Dataset entries
--*--

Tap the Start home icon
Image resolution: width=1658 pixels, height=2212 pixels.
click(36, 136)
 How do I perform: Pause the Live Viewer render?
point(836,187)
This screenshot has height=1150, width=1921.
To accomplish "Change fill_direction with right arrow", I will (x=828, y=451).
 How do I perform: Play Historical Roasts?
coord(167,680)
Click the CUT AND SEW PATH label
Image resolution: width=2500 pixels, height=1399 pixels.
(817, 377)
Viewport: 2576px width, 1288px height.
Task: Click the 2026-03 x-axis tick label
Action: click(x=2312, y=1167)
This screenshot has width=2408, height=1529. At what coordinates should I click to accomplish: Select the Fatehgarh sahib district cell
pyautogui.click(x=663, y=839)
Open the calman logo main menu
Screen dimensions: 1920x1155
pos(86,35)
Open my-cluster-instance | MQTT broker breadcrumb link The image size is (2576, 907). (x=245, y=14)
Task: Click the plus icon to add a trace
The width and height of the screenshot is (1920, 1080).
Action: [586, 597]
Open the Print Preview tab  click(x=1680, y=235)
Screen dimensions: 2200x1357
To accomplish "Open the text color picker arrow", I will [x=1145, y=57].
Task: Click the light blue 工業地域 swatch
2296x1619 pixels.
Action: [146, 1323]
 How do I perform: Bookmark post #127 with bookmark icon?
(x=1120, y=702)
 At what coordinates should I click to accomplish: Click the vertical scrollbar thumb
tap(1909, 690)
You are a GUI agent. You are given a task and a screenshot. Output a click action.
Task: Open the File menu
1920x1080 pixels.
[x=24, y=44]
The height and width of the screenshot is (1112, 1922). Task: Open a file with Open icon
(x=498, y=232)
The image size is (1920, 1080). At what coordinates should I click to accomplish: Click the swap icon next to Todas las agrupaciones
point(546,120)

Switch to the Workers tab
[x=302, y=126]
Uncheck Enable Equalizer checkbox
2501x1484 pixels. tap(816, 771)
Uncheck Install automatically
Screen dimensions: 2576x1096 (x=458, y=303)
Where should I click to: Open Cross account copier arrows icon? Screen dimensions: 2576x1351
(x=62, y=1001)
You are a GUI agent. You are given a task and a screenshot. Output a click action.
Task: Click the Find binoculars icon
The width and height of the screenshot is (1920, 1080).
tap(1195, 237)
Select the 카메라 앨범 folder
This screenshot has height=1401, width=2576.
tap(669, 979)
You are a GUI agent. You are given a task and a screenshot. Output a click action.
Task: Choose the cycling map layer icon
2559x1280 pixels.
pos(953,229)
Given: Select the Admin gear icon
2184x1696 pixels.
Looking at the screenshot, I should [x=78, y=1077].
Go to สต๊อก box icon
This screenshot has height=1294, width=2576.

--*--

ACTIVITY
With nothing left out, copy every record exactly.

ANSWER TO THIS PROBLEM
Tap the Start home icon
Image resolution: width=1658 pixels, height=2212 pixels.
click(36, 136)
 How do I perform: Pause the Live Viewer render?
point(836,187)
This screenshot has height=1150, width=1921.
To accomplish "Change fill_direction with right arrow", I will (x=828, y=451).
 How do I perform: Play Historical Roasts?
coord(167,680)
Click the CUT AND SEW PATH label
Image resolution: width=2500 pixels, height=1399 pixels.
(817, 377)
Viewport: 2576px width, 1288px height.
Task: Click the 2026-03 x-axis tick label
Action: click(x=2312, y=1167)
This screenshot has width=2408, height=1529. At what coordinates should I click to accomplish: Select the Fatehgarh sahib district cell
pyautogui.click(x=663, y=839)
Open the calman logo main menu
Screen dimensions: 1920x1155
pos(86,35)
Open my-cluster-instance | MQTT broker breadcrumb link The image size is (2576, 907). (x=245, y=14)
Task: Click the plus icon to add a trace
The width and height of the screenshot is (1920, 1080).
Action: [586, 597]
Open the Print Preview tab  click(x=1680, y=235)
Screen dimensions: 2200x1357
To accomplish "Open the text color picker arrow", I will [x=1145, y=57].
Task: Click the light blue 工業地域 swatch
2296x1619 pixels.
Action: [146, 1323]
 How do I perform: Bookmark post #127 with bookmark icon?
(x=1120, y=702)
 At what coordinates should I click to accomplish: Click the vertical scrollbar thumb
tap(1909, 690)
You are a GUI agent. You are given a task and a screenshot. Output a click action.
Task: Open the File menu
1920x1080 pixels.
[x=24, y=44]
The height and width of the screenshot is (1112, 1922). Task: Open a file with Open icon
(x=498, y=232)
The image size is (1920, 1080). At what coordinates should I click to accomplish: Click the swap icon next to Todas las agrupaciones
point(546,120)

Switch to the Workers tab
[x=302, y=126]
Uncheck Enable Equalizer checkbox
2501x1484 pixels. tap(816, 771)
Uncheck Install automatically
Screen dimensions: 2576x1096 (x=458, y=303)
Where should I click to: Open Cross account copier arrows icon? Screen dimensions: 2576x1351
(x=62, y=1001)
You are a GUI agent. You are given a task and a screenshot. Output a click action.
Task: Click the Find binoculars icon
The width and height of the screenshot is (1920, 1080).
tap(1195, 237)
Select the 카메라 앨범 folder
This screenshot has height=1401, width=2576.
tap(669, 979)
You are a GUI agent. You are given a task and a screenshot. Output a click action.
Task: Choose the cycling map layer icon
2559x1280 pixels.
pos(953,229)
Given: Select the Admin gear icon
2184x1696 pixels.
Looking at the screenshot, I should [x=78, y=1077].
Go to สต๊อก box icon
This screenshot has height=1294, width=2576.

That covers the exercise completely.